• _PROBLEM TO WORK ON_
From the line with "Personalizar (66, 2550)" down to the final line of the material below, quote every line exactly and leave out all lines before it.

──────────────────────────────

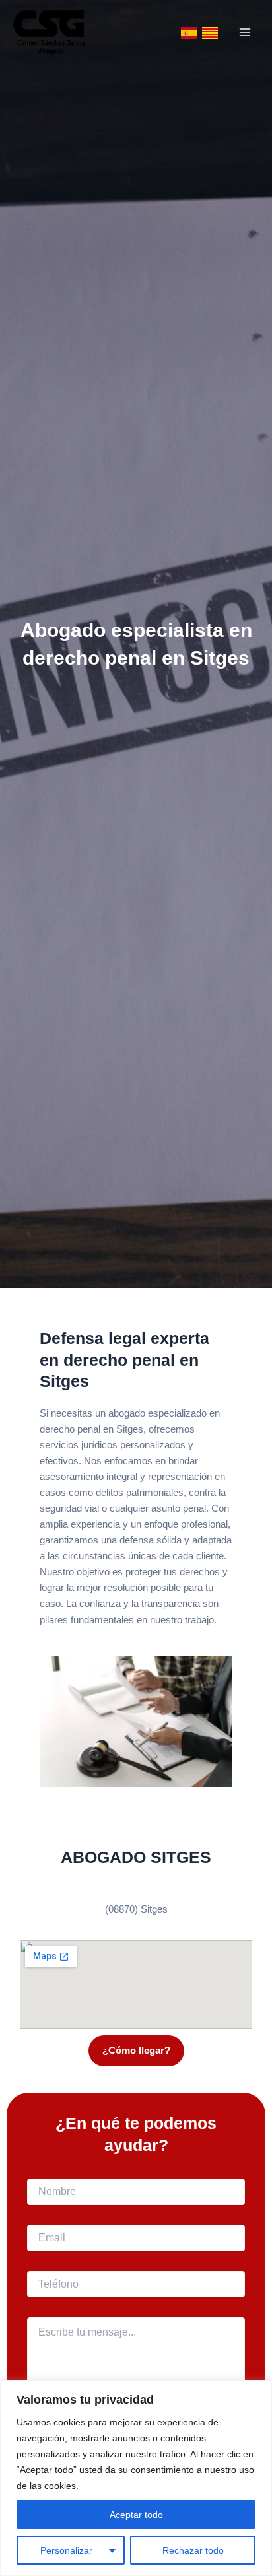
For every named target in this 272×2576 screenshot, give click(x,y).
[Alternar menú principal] (245, 32)
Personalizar (66, 2550)
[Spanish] (189, 32)
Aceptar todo (136, 2514)
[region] (136, 2478)
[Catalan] (210, 32)
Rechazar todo (193, 2550)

──────────────────────────────

• _FINAL ANSWER_
Personalizar (66, 2550)
[Spanish] (189, 32)
Aceptar todo (136, 2514)
[region] (136, 2478)
[Catalan] (210, 32)
Rechazar todo (193, 2550)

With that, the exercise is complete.